During his first governorship, he constantly bobbed and weaved — most notably shifting from adamant opponent of Proposition 13 to calling himself a “born-again tax cutter.”
Later, Brown told high school students that “for those small minds that slavishly adhere to foolish consistency, their irrelevance is their best reward” and described his “canoe theory” of politics, saying, “If you paddle a little bit on the left side, then you paddle a little bit on the right side, you keep going right down the middle.” Eventually, Brown's shifty tendencies were his political undoing as California voters rejected his U.S. Senate bid in 1982. But three decades later, they are on display again in his ever-changing responses to pressure from federal courts to reduce severe prison overcrowding.
For months, Brown had claimed that he had done enough to reduce overcrowding and complying with judges' demands would require releasing nearly 10,000 dangerous felons to prey upon the public.
“Unless stayed, the three-judge court's order will release offenders with a history of serious or violent offenses who are very likely to commit more serious crimes,” the governor's lawyers claimed in one filing.
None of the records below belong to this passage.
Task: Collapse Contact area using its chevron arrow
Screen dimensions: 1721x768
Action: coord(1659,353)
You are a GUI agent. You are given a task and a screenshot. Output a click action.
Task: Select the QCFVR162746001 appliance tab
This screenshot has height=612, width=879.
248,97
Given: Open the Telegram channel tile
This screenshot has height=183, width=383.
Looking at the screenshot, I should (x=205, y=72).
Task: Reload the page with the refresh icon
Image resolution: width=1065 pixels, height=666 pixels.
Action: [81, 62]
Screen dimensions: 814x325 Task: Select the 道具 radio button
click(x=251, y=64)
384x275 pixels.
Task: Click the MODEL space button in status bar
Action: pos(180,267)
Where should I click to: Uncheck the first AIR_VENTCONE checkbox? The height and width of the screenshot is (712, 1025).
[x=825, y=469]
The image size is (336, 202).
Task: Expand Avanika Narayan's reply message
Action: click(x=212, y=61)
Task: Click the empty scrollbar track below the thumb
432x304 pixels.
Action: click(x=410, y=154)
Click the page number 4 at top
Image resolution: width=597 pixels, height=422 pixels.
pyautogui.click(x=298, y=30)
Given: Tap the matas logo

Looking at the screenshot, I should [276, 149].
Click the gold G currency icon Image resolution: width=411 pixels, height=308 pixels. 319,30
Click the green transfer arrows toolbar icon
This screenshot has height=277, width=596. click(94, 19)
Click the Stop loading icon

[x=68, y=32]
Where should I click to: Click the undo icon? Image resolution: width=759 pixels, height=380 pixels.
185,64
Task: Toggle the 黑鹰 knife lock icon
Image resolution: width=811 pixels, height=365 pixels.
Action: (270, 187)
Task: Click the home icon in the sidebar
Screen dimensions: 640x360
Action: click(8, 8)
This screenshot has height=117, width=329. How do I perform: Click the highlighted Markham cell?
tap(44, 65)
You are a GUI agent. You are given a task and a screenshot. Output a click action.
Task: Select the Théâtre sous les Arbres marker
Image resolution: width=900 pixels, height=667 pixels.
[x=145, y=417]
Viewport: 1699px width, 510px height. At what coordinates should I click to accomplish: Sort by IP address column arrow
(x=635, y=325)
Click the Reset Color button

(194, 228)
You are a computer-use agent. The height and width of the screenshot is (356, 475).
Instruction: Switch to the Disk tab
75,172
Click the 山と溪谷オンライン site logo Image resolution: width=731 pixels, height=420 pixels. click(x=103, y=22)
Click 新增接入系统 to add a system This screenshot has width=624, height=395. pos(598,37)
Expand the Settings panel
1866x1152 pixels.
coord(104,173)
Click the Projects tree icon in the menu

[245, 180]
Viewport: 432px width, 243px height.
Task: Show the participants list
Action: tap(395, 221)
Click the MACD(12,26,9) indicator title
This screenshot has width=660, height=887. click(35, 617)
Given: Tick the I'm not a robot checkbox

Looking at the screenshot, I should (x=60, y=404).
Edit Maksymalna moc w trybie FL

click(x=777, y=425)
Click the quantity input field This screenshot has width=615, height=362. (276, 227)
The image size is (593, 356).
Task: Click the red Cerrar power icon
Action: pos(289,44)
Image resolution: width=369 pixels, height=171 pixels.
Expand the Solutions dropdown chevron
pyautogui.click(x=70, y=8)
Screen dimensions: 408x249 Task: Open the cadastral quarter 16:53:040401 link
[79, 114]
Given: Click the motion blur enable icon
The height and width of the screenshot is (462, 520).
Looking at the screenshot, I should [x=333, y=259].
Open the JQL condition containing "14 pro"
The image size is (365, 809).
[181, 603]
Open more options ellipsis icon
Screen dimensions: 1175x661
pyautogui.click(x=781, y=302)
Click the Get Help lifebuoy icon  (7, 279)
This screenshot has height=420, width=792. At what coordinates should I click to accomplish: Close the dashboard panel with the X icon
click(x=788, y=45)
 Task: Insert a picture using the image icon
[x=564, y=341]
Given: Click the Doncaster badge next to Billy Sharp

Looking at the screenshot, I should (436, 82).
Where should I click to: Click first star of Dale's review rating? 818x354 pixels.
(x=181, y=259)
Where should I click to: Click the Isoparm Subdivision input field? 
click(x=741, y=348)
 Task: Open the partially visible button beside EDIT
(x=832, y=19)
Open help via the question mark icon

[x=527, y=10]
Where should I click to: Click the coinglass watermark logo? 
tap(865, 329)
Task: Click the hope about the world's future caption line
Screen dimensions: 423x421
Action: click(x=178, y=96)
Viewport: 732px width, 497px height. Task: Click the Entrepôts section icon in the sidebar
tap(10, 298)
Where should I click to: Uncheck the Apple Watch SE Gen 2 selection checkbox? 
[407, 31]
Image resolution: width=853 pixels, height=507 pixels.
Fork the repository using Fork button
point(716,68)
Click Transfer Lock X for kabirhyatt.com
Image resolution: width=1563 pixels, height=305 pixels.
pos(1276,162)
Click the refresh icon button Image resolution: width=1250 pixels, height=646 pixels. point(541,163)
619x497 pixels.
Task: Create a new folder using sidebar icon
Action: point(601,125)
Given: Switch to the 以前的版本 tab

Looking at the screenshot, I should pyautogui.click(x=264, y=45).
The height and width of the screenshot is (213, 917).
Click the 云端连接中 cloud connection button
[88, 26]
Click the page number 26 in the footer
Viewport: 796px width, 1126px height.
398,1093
“No data suggests that a sudden release of inmates with these characteristics can be done safely,” they said in another filing, “No state has ever done it.” U.S. Supreme Court Justice Samuel Alito picked up on Brown's argument in his dissent, saying, “California must release upon the public nearly 10,000 inmates convicted of serious crimes, about 1,000 for every city larger than Santa Ana.” However, while expounding on the dangers of releases, Brown was developing strategies to avoid them. In response to judges' demands, he laid out one alternative that would expand “good-time credits,” put some inmates in fire camps, continue using out-of-state prison contracts and speed up releases of elderly and ill inmates.